For years, many of us have adopted the moderation approach when it comes to alcohol. Assuming that as long as we don’t become full-blown alcoholics, drinking with friends brings us happiness, and IT REALLY DOES. That has to count for something right?And in a perfect world, if the studies are correct, our little hearts might even become stronger from the antioxidants in wine. But maybe we’ve been living in a fantasy land, where we hoped this was the case and blindly believed it because we like alcohol.
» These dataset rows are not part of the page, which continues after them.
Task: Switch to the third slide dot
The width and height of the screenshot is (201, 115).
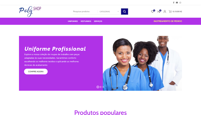Action: [103, 87]
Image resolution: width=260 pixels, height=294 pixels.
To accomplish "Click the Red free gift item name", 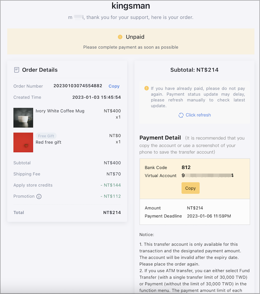I will [48, 142].
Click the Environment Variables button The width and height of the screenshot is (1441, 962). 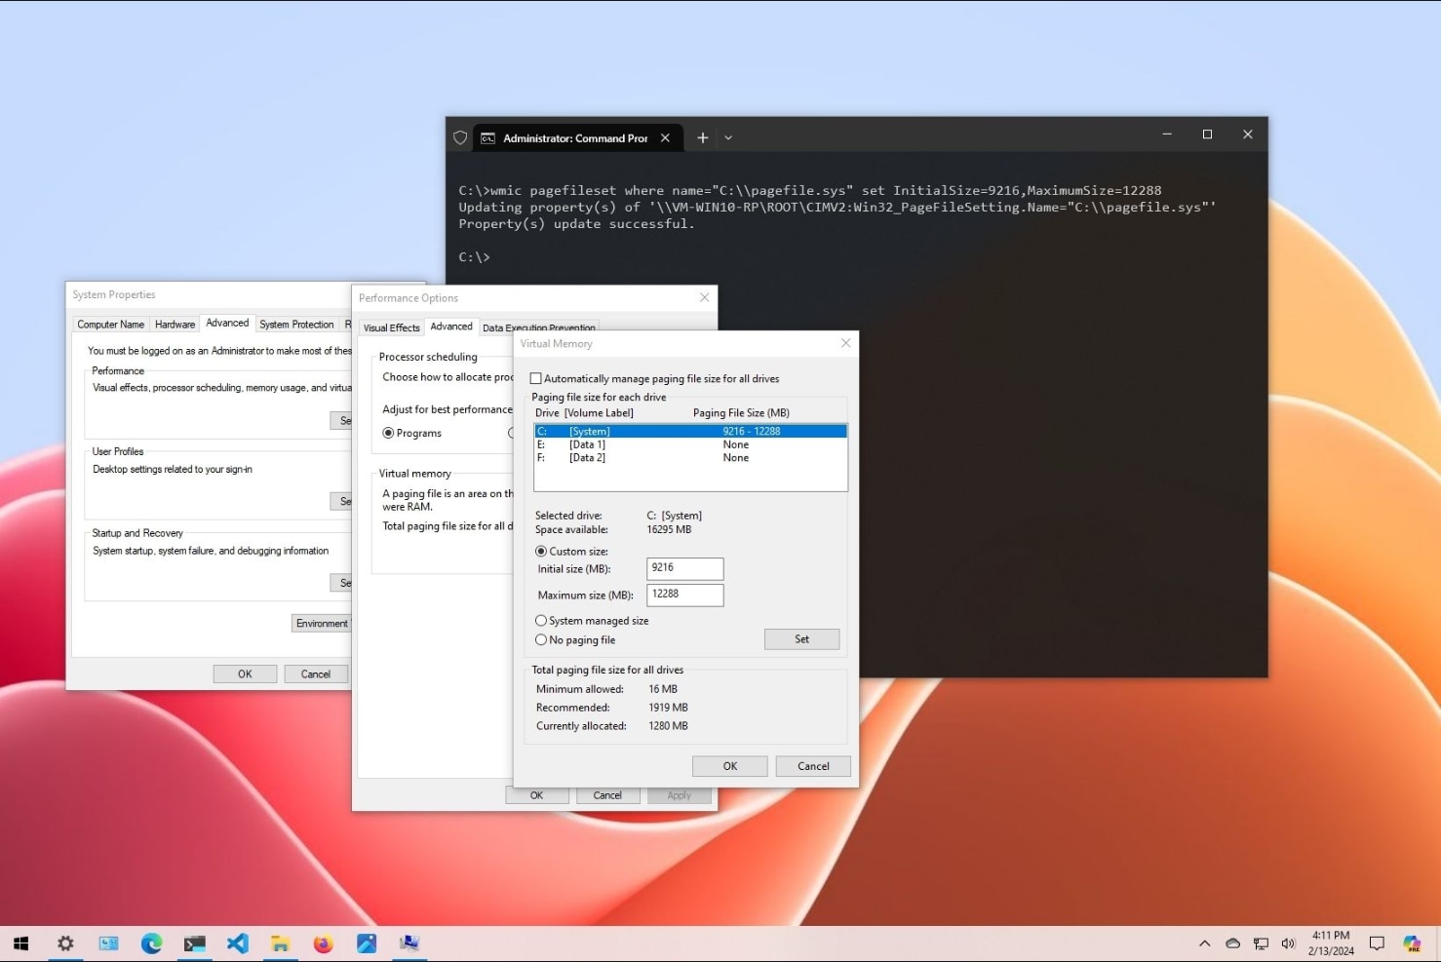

Well, your bubble is about to burst baby: A new study says no amount of alcohol is safe for your health. The study, published in The Lancet in Augustlooked at alcohol consumption in 195 countries between 1990 and 2016 and discovered that alcohol is the leading risk factor for disease and premature death in men and women between the ages of 15 and 49 (accounting for one in 10 deaths). Alcohol was also found to be associated with 2.8 million deaths a year, according to the study. Conclusion: The only safe amount of booze is zero drops. Whether you believe this study, or other studies that say some alcohol is good for your health, take a moment to look at what happens in your body when you drink booze—in the context of how it might affect your performance at the gym—and then you can decide for yourself what amount of alcohol you think is helping your life.

Alcohol and Training:

Calories:

Alcohol is sometimes called the 4th macronutrient, after protein, carbs and fats. So if you’re tracking macros, and not tracking your alcohol consumption, you need to start ASAP. Also worth noting, many drinks (light beers for example) will list the amount of carbohydrates, but not factor in the carbs from alcohol. Take the label below for instance: 6 grams of carbs listed, and one gram protein, both are 4 calories per gram. But the total calories listed are 103. How’d we go from 28 to 103 calories? I feel like Sherlock F@#king Holmes right now… drum roll……. alcohol, the 4th macronutrient!

Blood:

Basically, alcohol kills your oxygen-carrying red blood cells (hemoglobin), which means that you become less efficient at carrying oxygen to your cells. And the more you drink, the worse it gets, to the point that you can wind up with anaemia. Not only can you NOT donate blood if you’re anaemic, but it can lead to a host of other health concerns, such as shortness of breath, fatigue, lightheadedness—all because you’re not effectively taking up oxygen. Can’t imagine this condition would help you during a conditioning workout, or even a heavy set of back squats.

Dehydration:

You have probably heard alcohol is a diuretic, meaning it can lead to dehydration because your kidneys start producing more urine. Being properly hydrated helps maintain proper oxygen circulation in your body, which is critical for performance. And if you workout after drinking, it can dehydrate you even more as you sweat and pee more, leaving your body depleted of H2O.

Energy:

Alcohol interferes with the way your body makes energy. When you metabolize alcohol (meaning when you break it down in your body), it stops your liver from producing as much glucose as it should, so you end up with low blood sugar levels. 

Muscle:

As a longer term affect, drinking can affect your ability to gain muscle mass. Essentially, it disrupts your sleep patterns and growth hormones, which are important for muscle growth. It can also reduce testosterone levels, another important hormone that helps you build muscle. Heavy drinking can even poison muscle fibers, so much so that they stop adapting to training the way they should.

Heart:

Heavy drinking can lead to unusual heart rhythms. And working out only increases the danger of having an irregular heartbeat.

Finally thought: If you have a glass of wine twice a week and feel great at the gym, by all means, keep on it. But if your performance doesn’t seem to be improving as much as you expect it should, and you find yourself drinking every other night, it might be worth considering taking a month off drinking, seeing what happens to your performance, and how you feel!